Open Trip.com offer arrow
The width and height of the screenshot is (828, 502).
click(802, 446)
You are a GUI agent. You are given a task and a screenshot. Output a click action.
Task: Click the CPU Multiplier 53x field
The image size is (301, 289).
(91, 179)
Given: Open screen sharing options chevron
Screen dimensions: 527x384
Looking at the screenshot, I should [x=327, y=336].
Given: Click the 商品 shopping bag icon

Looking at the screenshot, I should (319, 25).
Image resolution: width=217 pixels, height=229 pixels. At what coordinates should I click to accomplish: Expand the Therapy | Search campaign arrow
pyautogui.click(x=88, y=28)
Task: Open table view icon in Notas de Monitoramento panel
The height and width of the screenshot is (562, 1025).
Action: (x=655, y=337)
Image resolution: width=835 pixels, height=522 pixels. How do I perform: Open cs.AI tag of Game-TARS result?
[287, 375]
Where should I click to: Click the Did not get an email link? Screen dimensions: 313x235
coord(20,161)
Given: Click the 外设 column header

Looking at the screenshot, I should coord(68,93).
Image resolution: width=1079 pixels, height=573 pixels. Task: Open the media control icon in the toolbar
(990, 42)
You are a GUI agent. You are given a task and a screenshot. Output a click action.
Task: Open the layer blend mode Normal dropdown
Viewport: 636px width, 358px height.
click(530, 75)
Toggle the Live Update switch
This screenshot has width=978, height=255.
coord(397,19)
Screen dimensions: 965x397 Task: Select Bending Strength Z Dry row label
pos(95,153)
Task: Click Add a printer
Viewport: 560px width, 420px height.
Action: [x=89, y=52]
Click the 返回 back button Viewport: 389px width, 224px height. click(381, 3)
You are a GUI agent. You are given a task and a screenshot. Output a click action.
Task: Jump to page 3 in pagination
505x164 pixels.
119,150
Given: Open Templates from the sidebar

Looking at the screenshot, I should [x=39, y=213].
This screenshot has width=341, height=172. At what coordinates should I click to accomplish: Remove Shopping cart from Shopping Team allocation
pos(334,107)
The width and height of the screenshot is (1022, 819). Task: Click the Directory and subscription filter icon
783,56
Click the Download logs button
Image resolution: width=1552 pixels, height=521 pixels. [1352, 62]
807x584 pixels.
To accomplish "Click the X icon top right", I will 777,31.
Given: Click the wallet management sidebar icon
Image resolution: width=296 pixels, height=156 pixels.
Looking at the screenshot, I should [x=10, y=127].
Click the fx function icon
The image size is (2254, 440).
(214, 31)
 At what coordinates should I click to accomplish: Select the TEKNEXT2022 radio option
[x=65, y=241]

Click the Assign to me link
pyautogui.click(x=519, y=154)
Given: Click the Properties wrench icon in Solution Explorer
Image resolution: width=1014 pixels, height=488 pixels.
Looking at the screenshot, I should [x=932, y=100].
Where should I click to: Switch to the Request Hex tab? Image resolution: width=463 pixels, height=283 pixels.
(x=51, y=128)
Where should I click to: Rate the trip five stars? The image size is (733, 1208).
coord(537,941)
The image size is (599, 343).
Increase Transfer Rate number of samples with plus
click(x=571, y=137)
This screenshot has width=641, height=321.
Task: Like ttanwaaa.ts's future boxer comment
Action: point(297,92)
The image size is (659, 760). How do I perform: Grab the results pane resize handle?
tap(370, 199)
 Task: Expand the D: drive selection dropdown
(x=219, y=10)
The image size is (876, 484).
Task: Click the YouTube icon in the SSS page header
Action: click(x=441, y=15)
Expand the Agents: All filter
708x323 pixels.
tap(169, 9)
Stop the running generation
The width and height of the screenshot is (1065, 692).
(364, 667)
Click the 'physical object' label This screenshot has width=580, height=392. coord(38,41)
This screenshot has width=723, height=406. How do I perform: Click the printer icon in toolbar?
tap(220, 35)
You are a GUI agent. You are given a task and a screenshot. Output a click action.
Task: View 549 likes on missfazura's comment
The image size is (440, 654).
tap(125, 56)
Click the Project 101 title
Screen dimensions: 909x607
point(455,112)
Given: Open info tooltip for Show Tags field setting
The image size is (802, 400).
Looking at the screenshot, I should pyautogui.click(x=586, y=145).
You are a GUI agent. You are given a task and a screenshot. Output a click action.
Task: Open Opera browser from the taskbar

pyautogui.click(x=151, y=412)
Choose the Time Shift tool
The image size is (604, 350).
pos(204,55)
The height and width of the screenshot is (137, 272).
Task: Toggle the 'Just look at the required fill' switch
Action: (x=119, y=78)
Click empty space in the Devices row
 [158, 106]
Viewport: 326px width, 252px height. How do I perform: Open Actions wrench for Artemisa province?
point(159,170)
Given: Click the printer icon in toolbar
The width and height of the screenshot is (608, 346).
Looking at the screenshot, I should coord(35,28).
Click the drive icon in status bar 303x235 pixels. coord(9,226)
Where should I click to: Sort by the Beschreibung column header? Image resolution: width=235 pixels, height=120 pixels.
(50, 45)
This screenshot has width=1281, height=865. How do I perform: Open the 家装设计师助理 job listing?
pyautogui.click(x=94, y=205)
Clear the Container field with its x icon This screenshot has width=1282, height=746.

-*-*-

> [YOUR OBJECTIVE] Above this task is a listing. Restate, word for word and with nothing added, the lines from the one with "807x584 pixels." through the one with "Click the fx function icon".

> [EXERCISE ANSWER]
807x584 pixels.
To accomplish "Click the X icon top right", I will 777,31.
Given: Click the wallet management sidebar icon
Image resolution: width=296 pixels, height=156 pixels.
Looking at the screenshot, I should [x=10, y=127].
Click the fx function icon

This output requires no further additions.